WORK INSTRUCTION:
The records that appear below are to be restated word for word.
BEGIN EXCERPTED DATA
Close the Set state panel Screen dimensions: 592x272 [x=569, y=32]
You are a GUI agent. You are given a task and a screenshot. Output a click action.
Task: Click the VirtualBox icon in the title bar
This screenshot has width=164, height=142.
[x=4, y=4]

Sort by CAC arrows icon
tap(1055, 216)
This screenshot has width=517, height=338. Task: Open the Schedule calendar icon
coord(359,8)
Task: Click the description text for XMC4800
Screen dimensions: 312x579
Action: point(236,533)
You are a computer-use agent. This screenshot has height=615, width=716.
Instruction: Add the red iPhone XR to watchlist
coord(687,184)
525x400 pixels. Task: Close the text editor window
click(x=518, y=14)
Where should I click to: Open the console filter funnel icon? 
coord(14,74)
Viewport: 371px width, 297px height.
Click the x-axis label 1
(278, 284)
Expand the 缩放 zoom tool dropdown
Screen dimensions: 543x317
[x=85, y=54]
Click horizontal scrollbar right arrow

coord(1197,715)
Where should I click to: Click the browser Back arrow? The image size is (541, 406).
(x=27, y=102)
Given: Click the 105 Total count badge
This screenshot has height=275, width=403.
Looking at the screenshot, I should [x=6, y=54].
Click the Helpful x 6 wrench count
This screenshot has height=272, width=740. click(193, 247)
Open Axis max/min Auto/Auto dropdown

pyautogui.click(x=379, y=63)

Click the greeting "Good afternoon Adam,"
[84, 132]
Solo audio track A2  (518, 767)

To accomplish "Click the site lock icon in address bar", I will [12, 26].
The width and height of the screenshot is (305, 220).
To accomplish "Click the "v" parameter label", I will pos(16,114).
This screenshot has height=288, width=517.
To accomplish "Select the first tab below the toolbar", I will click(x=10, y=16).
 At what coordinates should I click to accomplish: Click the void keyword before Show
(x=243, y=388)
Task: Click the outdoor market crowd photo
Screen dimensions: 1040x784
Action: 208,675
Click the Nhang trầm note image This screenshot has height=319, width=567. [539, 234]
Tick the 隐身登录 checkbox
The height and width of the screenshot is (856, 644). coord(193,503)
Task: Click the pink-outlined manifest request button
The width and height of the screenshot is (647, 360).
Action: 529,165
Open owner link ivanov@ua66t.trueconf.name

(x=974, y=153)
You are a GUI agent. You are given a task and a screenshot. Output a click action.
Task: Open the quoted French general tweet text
END EXCERPTED DATA
EXPECTED ANSWER:
Close the Set state panel Screen dimensions: 592x272 [x=569, y=32]
You are a GUI agent. You are given a task and a screenshot. Output a click action.
Task: Click the VirtualBox icon in the title bar
This screenshot has width=164, height=142.
[x=4, y=4]

Sort by CAC arrows icon
tap(1055, 216)
This screenshot has width=517, height=338. Task: Open the Schedule calendar icon
coord(359,8)
Task: Click the description text for XMC4800
Screen dimensions: 312x579
Action: point(236,533)
You are a computer-use agent. This screenshot has height=615, width=716.
Instruction: Add the red iPhone XR to watchlist
coord(687,184)
525x400 pixels. Task: Close the text editor window
click(x=518, y=14)
Where should I click to: Open the console filter funnel icon? 
coord(14,74)
Viewport: 371px width, 297px height.
Click the x-axis label 1
(278, 284)
Expand the 缩放 zoom tool dropdown
Screen dimensions: 543x317
[x=85, y=54]
Click horizontal scrollbar right arrow

coord(1197,715)
Where should I click to: Click the browser Back arrow? The image size is (541, 406).
(x=27, y=102)
Given: Click the 105 Total count badge
This screenshot has height=275, width=403.
Looking at the screenshot, I should [x=6, y=54].
Click the Helpful x 6 wrench count
This screenshot has height=272, width=740. click(193, 247)
Open Axis max/min Auto/Auto dropdown

pyautogui.click(x=379, y=63)

Click the greeting "Good afternoon Adam,"
[84, 132]
Solo audio track A2  (518, 767)

To accomplish "Click the site lock icon in address bar", I will [12, 26].
The width and height of the screenshot is (305, 220).
To accomplish "Click the "v" parameter label", I will pos(16,114).
This screenshot has height=288, width=517.
To accomplish "Select the first tab below the toolbar", I will click(x=10, y=16).
 At what coordinates should I click to accomplish: Click the void keyword before Show
(x=243, y=388)
Task: Click the outdoor market crowd photo
Screen dimensions: 1040x784
Action: 208,675
Click the Nhang trầm note image This screenshot has height=319, width=567. [539, 234]
Tick the 隐身登录 checkbox
The height and width of the screenshot is (856, 644). coord(193,503)
Task: Click the pink-outlined manifest request button
The width and height of the screenshot is (647, 360).
Action: 529,165
Open owner link ivanov@ua66t.trueconf.name

(x=974, y=153)
You are a GUI agent. You are given a task and a screenshot. Output a click action.
Task: Open the quoted French general tweet text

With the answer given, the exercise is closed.